Pianista zaznaczył, że Paderewski Piano Academy jest chyba jedynym kursem na świecie, gdzie pedagog pracuje ze studentami tylko i wyłącznie nad koncertami fortepianowymi, a do tego orkiestra jest do dyspozycji.
"To jest dobre, bo wielu młodych ludzi często nie ma okazji grania z orkiestrą i te utwory, które przygotowuje zazwyczaj gra tak +na sucho+, co najwyżej z drugim fortepianem. Natomiast grać z orkiestrą to jest zupełnie inna sprawa. Wyrabiają się troszeczkę inne nawyki. Tutaj codziennie jest koncert z orkiestrą i można tę interpretację kształtować. Do południa są ćwiczenia indywidualnie, a później zajęcia z orkiestrą. Na zakończenie kursu będą dwa koncerty - w sobotę w toruńskim Dworze Artusa i w niedzielę w bydgoskim kościele pw. Bożego Ciała - na których będziemy mogli wysłuchać pierwszych efektów wspólnej pracy" - mówił.
Blechacz zaznaczył, że praca z młodymi pianistami jest bardzo ciekawym doświadczeniem, gdyż normalnie pewne zachowania są dla niego oczywiste i nie musi się specjalnie nad nimi zastanawiać.
"Pewne rzeczy, które są dla mnie są bardzo oczywiste i nie zastanawiam się nigdy tak bardzo jak daną sprawę należy potraktować, jak daną interpretację w danym aspekcie przeprowadzić, a tutaj nieraz wyniknie jakiś problem i trzeba zastanowić się jak prawidłowo to zwerbalizować, żeby to trafiło do studenta. To jest bardzo ciekawe i inspirujące. Pierwszy dzień kursu jest na rozpoznanie konkretnego pianisty, na rozpoznanie ile można mu powiedzieć, w jakim natężeniu, kiedy i jak. Ważne jest żeby w pierwszym dniu nie zasypać go wielką liczbą uwag, bo to może działać odwrotnie. Nie jest wtedy w stanie wszystkiego zapamiętać, zwłaszcza jeśli utwór jest od niedawno w jego repertuarze. Na przykład jeden student gra Koncert f-moll Chopina dopiero do trzech tygodni" - podkreślił.
Laureat Konkursu Chopinowskiego wyjaśnił, że w tym roku wielu uczestników kursu wybrało utwory Fryderyka Chopina - koncerty e-moll, f-moll. Poza tym wybrano koncerty Roberta Schumanna, Johannesa Brahmsa, Wolfganga Amadeusza Mozarta i Camille'a Saint-Saensa. Podkreślił też, że młodzi pianiści biorący udział w Paderewski Piano Academy są bardzo zdolni, chłonni, chcący jak najwięcej skorzystać.

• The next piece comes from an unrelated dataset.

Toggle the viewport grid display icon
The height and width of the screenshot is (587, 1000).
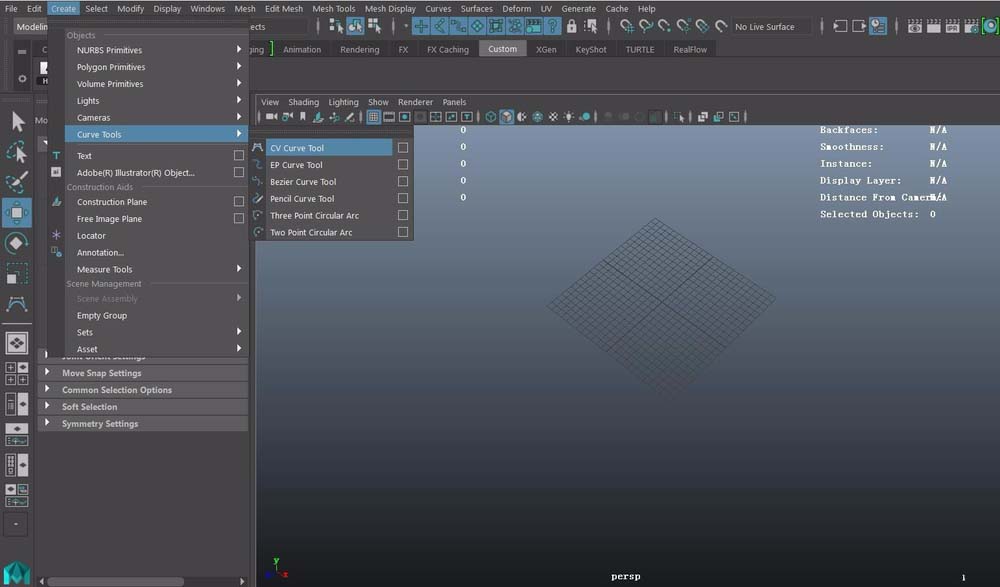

Blechacz zaznaczył, że w wakacje ma więcej czasu, jest miej koncertów.
"Ostatnio, 5 sierpnia grałem z (południowokoreańską skrzypaczką) Bomsori Kim na festiwalu w Szwajcarii, a wcześniej grałem na festiwali w Niemczech koncert Mozarta. Po tym kursie mam okres bez koncertów, chociaż ćwiczę codziennie. Ale też wyjeżdżam na dziewięciodniowe wakacje, gdzie nie będę miał instrumentu. Tak trochę dla higieny, żeby zatęsknić za graniem. Potem będę miał miesiąc wolnego. Koncerty zacznę w październiku w Niemczech i Brukseli, a pod koniec października i prawie przez cały listopad czeka mnie tourne po Japonii i Tajwanie, w czasie którego będę miał 10 koncertów. To będą występy w głównych miastach Japonii m.in. w Tokio, Nagoi i Osace, a także jeden koncert na Tajwanie" - mówił.

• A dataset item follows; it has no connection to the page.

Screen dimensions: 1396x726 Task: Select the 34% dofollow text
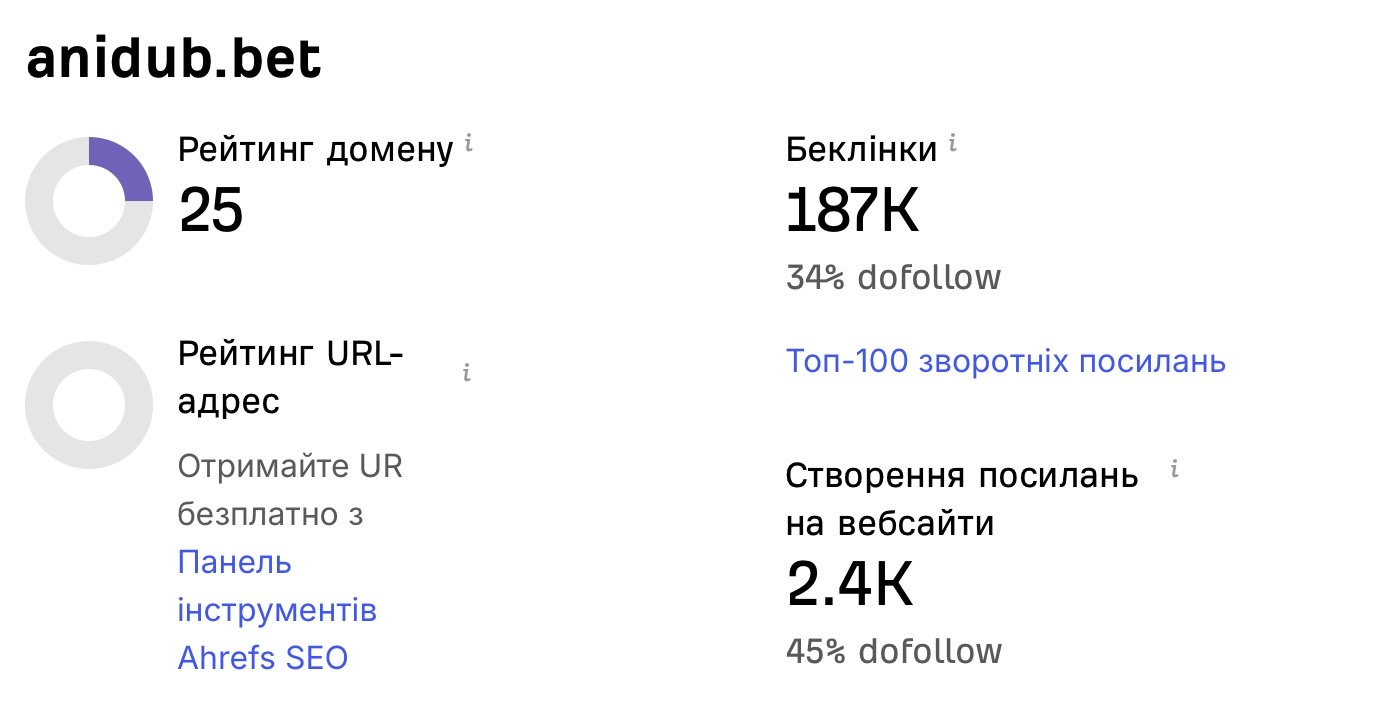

Pianista zaznaczył, że kalendarz koncertów ma wypełniony do 2021 r. "Jednak do Bydgoszczy przyjeżdżam chętnie. Jestem związany z tym miejscem. Tutaj studiowałem, urodziłem się w Nakle nad Notecią, gdzie też mieszkają moi rodzice, a teraz mieszkam pomiędzy Bydgoszczą i Nakłem" - dodał.
Paderewski Piano Academy jest pod auspicjami Towarzystwa Muzycznego im. Ignacego Jana Paderewskiego w Bydgoszczy. Trwa dwa tygodnie i składa się z dwóch turnusów, w których uczestniczy po 12 młodych pianistów, którzy doskonalą swoje umiejętności pod okiem doświadczonych pedagogów i pianistów. W tym roku uczestnicy są z Chin, Izraela, Japonii, Kanady, Korei Południowej, Polski i Stanów Zjednoczonych.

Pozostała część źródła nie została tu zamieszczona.